**Records**
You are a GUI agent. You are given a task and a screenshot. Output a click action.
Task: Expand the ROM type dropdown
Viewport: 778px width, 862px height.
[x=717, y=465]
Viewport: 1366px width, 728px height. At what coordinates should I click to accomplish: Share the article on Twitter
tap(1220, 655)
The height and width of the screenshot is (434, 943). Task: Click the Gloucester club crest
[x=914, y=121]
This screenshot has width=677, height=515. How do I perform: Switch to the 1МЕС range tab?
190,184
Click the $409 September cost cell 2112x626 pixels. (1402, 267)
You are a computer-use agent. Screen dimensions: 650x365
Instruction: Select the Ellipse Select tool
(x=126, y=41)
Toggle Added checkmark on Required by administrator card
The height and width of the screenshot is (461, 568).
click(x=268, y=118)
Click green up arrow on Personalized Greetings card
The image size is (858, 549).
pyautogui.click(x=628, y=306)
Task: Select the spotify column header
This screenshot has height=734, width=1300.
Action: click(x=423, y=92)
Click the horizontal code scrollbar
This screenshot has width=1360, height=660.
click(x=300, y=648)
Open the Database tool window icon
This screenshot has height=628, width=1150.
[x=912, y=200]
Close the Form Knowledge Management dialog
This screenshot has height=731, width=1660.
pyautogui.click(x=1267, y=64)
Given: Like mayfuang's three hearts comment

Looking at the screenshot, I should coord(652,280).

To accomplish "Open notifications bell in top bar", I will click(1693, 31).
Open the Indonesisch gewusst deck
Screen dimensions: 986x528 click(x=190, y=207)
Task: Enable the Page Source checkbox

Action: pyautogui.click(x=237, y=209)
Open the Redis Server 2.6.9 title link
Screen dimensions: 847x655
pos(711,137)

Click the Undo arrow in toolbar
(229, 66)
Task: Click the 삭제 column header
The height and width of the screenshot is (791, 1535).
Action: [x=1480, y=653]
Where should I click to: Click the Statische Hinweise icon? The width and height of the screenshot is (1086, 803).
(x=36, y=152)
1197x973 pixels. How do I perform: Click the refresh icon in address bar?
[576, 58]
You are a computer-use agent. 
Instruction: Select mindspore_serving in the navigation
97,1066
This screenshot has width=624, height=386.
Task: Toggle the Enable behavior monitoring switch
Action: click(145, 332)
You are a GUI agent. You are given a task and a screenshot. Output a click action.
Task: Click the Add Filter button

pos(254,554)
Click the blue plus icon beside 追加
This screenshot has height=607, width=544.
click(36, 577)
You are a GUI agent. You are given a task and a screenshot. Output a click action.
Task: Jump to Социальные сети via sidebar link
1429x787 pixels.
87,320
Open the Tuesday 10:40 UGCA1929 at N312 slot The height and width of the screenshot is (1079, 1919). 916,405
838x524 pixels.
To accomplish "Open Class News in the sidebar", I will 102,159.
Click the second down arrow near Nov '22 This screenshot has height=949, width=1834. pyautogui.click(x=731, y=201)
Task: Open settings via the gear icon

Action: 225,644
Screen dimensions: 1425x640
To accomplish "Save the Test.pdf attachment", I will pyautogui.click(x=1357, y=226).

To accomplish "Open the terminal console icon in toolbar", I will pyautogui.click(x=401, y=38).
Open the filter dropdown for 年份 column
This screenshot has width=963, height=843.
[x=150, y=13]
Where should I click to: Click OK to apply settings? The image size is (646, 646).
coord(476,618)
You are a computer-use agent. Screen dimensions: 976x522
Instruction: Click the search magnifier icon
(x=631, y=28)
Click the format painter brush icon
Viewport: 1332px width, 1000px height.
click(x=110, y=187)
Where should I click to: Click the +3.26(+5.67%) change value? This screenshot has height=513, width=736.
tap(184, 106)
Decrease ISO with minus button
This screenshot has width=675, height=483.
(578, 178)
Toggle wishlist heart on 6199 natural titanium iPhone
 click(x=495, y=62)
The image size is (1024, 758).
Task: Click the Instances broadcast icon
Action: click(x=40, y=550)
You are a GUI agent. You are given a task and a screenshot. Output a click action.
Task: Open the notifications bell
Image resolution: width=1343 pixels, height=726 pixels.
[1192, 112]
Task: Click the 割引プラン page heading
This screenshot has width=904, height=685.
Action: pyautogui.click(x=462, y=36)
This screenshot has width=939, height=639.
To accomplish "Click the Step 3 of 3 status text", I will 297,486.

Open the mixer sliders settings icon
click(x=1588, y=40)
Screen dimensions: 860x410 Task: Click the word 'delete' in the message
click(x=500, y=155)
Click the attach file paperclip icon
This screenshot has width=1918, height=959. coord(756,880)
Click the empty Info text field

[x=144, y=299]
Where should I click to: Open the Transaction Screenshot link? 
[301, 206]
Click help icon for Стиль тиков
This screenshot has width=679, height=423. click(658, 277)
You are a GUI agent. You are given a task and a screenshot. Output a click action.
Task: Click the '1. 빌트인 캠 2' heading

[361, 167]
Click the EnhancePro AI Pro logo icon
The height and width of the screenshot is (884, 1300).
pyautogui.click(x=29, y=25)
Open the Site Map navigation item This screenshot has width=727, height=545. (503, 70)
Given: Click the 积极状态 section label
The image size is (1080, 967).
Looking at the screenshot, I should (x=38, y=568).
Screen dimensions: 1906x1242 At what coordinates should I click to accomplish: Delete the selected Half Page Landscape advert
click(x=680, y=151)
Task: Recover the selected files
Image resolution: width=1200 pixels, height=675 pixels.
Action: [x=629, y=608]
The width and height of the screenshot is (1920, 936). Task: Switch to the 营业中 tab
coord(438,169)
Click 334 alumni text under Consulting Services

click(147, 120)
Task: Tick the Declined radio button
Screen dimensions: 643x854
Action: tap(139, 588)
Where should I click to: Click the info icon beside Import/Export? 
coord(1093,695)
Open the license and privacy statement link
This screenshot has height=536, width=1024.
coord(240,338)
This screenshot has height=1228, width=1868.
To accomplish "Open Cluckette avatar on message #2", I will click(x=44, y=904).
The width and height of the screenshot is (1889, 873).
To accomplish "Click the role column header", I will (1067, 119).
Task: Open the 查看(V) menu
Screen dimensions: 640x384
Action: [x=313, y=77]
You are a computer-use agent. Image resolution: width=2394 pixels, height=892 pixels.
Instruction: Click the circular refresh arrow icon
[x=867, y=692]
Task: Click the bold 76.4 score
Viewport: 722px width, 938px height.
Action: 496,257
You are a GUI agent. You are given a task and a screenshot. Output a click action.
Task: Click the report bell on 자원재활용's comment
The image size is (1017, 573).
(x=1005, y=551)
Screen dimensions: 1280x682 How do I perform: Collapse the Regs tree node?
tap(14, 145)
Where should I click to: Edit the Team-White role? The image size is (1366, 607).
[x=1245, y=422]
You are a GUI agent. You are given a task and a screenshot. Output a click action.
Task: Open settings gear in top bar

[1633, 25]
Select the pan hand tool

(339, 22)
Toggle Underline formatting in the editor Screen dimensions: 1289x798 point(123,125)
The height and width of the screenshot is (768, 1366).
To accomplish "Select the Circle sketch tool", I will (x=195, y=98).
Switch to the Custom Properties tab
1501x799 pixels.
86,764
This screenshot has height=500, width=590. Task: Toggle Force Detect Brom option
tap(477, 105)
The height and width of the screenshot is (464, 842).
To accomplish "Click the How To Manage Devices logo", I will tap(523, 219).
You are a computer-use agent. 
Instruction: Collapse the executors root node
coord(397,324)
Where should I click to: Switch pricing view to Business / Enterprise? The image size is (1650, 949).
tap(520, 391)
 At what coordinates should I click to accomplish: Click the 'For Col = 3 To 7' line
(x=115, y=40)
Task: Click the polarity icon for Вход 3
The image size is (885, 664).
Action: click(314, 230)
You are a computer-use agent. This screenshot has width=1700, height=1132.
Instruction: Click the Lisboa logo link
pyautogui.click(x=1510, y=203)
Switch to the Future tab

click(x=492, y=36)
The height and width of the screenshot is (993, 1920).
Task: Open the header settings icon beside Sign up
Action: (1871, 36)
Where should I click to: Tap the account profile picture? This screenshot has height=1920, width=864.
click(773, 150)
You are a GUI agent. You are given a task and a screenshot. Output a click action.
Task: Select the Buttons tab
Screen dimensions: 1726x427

**What to do**
Scan the listing above for the line that has "Task: Click the Add Filter button", then copy exactly from that line through the line that has "838x524 pixels.".

**Answer to the problem**
Task: Click the Add Filter button

pos(254,554)
Click the blue plus icon beside 追加
This screenshot has height=607, width=544.
click(36, 577)
You are a GUI agent. You are given a task and a screenshot. Output a click action.
Task: Jump to Социальные сети via sidebar link
1429x787 pixels.
87,320
Open the Tuesday 10:40 UGCA1929 at N312 slot The height and width of the screenshot is (1079, 1919). 916,405
838x524 pixels.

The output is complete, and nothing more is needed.